Pemerintah Indonesia terus memperkuat posisi dagangnya dengan Amerika Serikat (AS) melalui upaya penurunan tarif ekspor menjadi 0% bagi sejumlah komoditas strategis nasional. Setelah berhasil memangkas tarif tambahan dari 32% menjadi 19% untuk seluruh produk ekspor ke pasar AS, langkah selanjutnya difokuskan pada perluasan daftar komoditas yang dapat menikmati fasilitas tarif preferensial.

Menjelang tenggat waktu penetapan tarif pada 1 Agustus 2025, pemerintah masih mengupayakan negosiasi lanjutan agar komoditas utama seperti kelapa sawit mentah (CPO), kopi, kakao, dan produk turunan nikel dapat masuk dalam skema penghapusan tarif. Komoditas tersebut dinilai memiliki permintaan tinggi dari pasar AS dan berpotensi besar mendongkrak nilai ekspor Indonesia.

Daftar komoditas yang diusulkan pun masih terbuka untuk diperluas. Wakil Ketua Bidang Hubungan Internasional Asosiasi Pengusaha Indonesia (Apindo), Didit Ratam, mendorong agar pemerintah juga memperjuangkan produk-produk dari industri padat karya seperti garmen, tekstil, alas kaki, dan furnitur. Menurutnya, sektor-sektor ini memberikan kontribusi besar terhadap penciptaan lapangan kerja dan daya saing industri nasional.

Didit menyambut baik tren penurunan tarif oleh AS terhadap produk Indonesia yang kini lebih rendah dibandingkan negara pesaing. Namun demikian, ia menekankan pentingnya terus menekan tarif hingga titik minimum agar bisa mengimbangi tingginya biaya produksi di dalam negeri, yang sering menjadi tantangan bagi pelaku usaha.

Meski mendukung strategi negosiasi yang dijalankan pemerintah, Didit mengingatkan agar komitmen impor dalam jumlah besar tidak dijadikan alat tukar dalam kesepakatan dagang.
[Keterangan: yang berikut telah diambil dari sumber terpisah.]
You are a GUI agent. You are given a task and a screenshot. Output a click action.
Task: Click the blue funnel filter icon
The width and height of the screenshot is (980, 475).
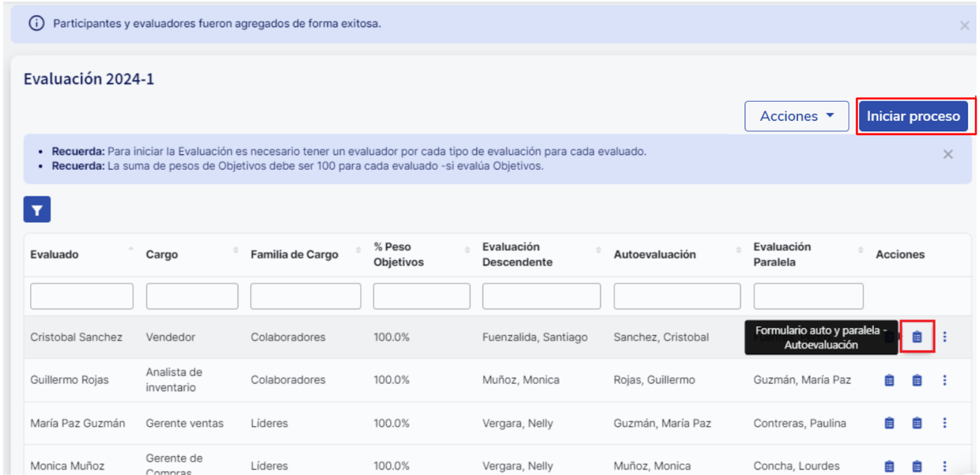click(37, 210)
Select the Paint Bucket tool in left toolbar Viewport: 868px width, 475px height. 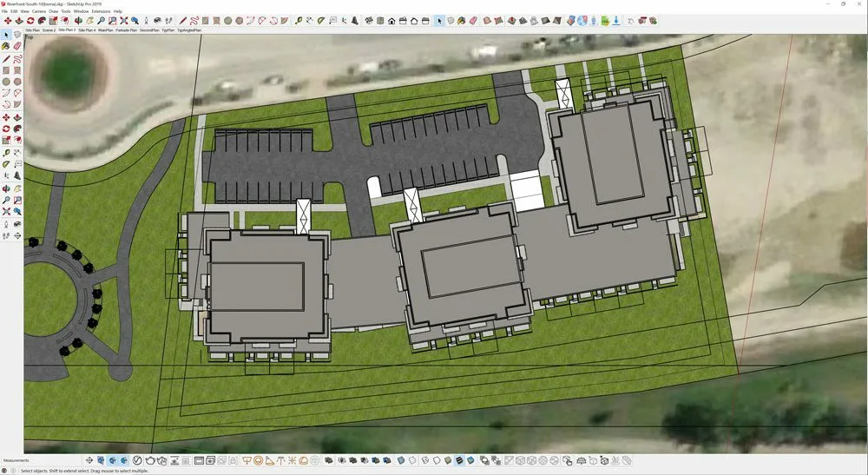6,46
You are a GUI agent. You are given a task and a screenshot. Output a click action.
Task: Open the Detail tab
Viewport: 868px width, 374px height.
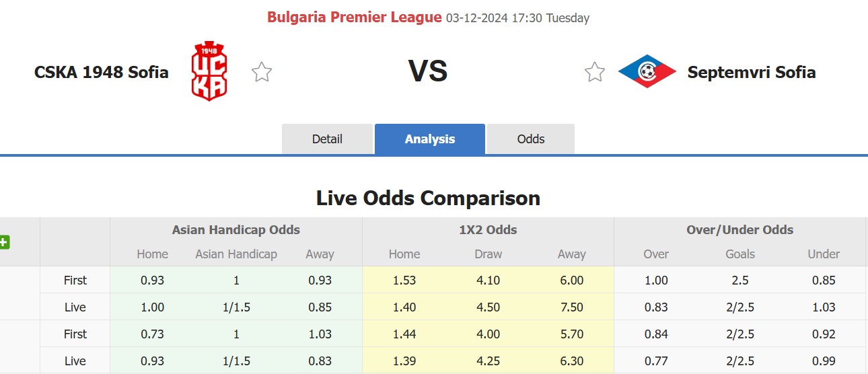pyautogui.click(x=327, y=139)
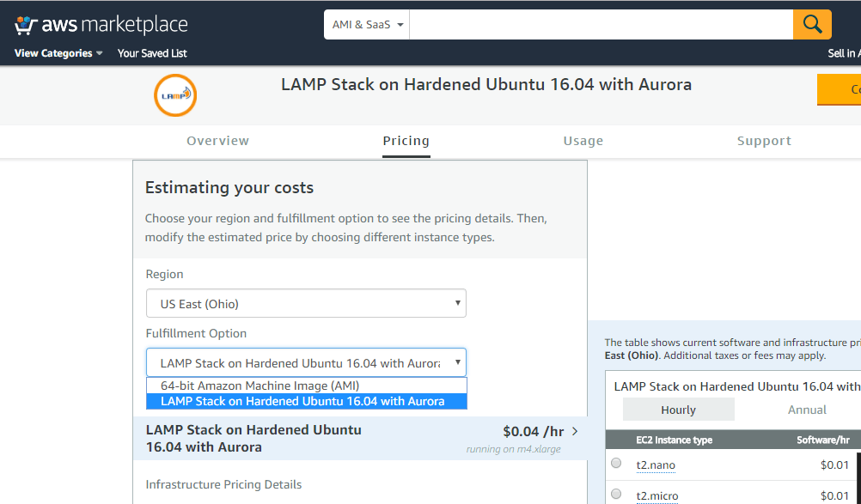Click the orange search magnifier button

pos(812,24)
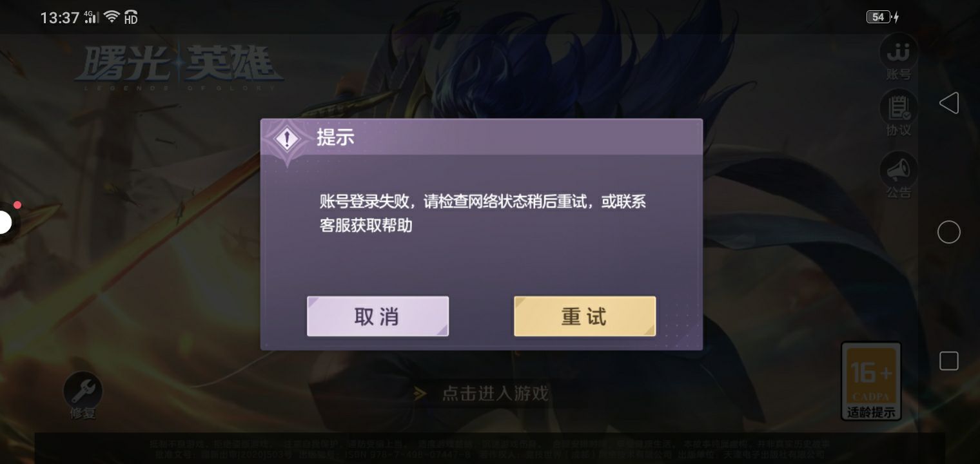Tap the Wi-Fi signal status icon
Viewport: 980px width, 464px height.
(112, 17)
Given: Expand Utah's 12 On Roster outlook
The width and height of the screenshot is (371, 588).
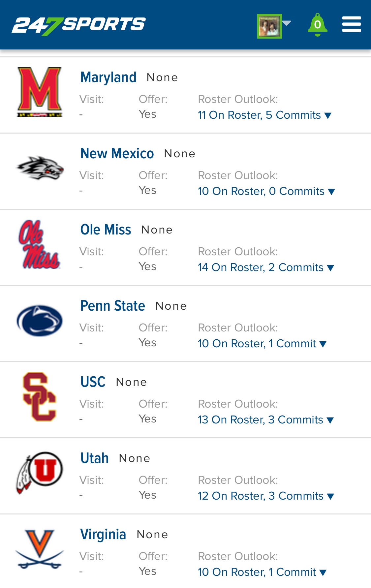Looking at the screenshot, I should pos(266,496).

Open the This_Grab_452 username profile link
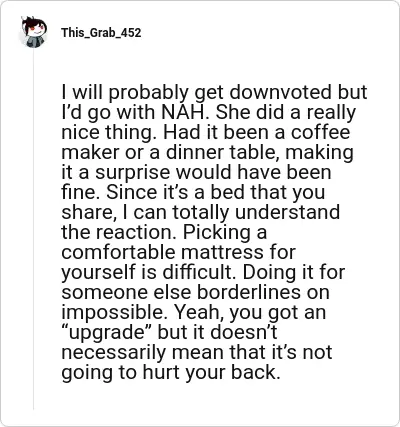pyautogui.click(x=101, y=33)
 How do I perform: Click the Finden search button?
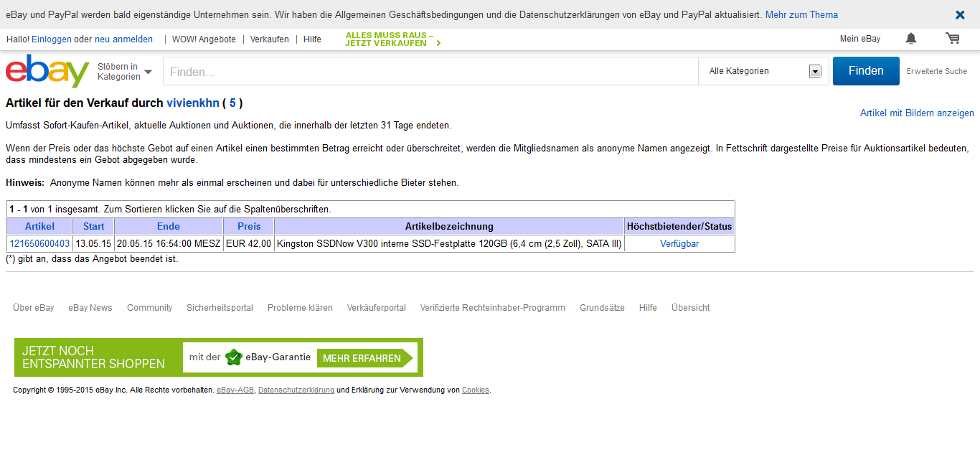(865, 71)
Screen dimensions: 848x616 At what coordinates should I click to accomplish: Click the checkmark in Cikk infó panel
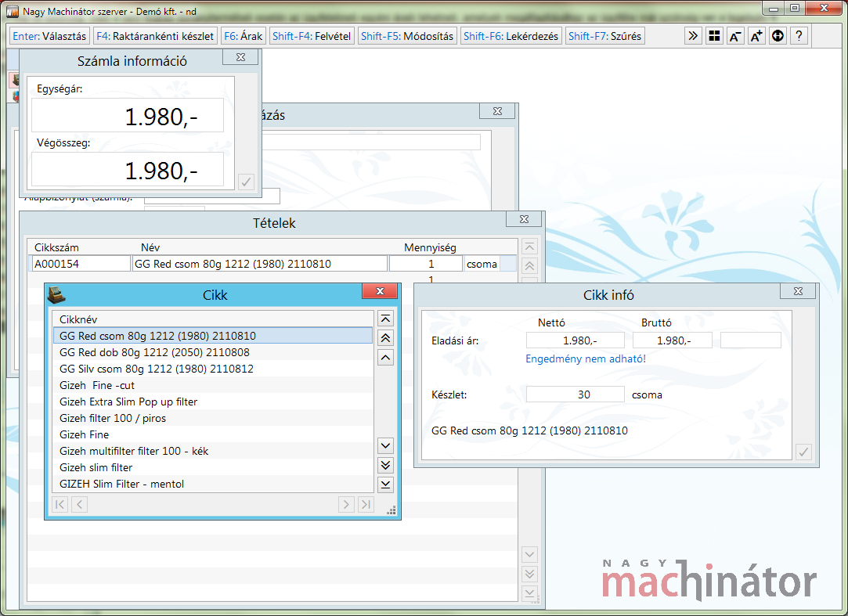803,452
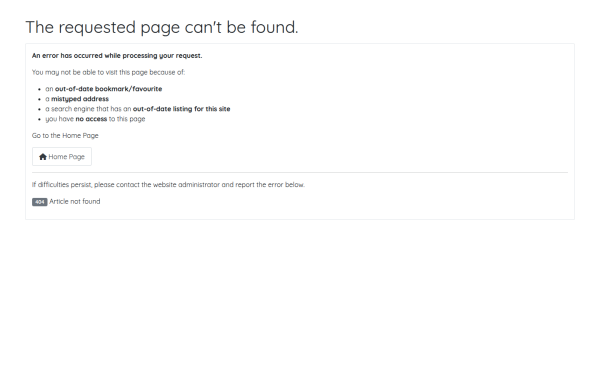Image resolution: width=600 pixels, height=375 pixels.
Task: Click the first bullet point marker
Action: coord(39,89)
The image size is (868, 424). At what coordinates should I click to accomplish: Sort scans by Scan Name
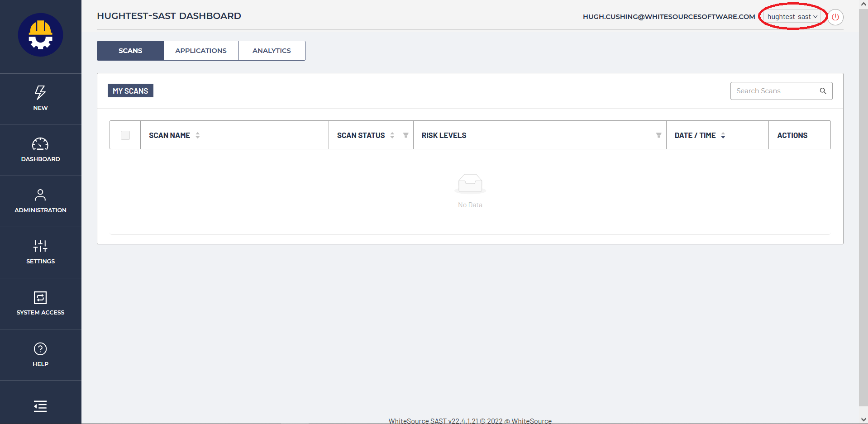198,135
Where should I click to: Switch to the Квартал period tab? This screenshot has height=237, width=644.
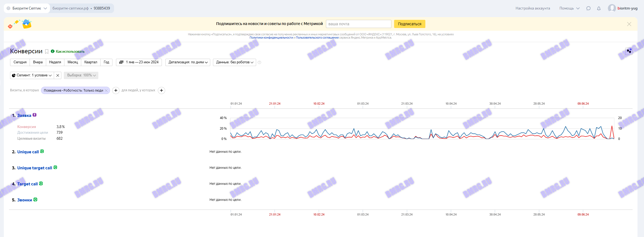point(90,62)
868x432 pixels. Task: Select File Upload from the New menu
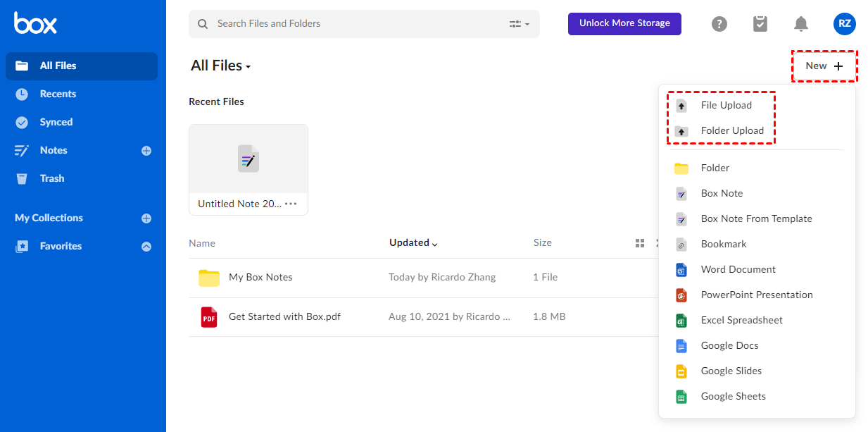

Ia menilai komitmen impor yang telah disampaikan saat ini sudah cukup proporsional dan tidak perlu ditingkatkan lagi kecuali dalam keadaan sangat mendesak.

Upaya diplomasi ekonomi ini menunjukkan keseriusan Indonesia dalam memperkuat posisi ekspornya, sekaligus melindungi kepentingan industri dalam negeri di tengah kompetisi global yang semakin ketat.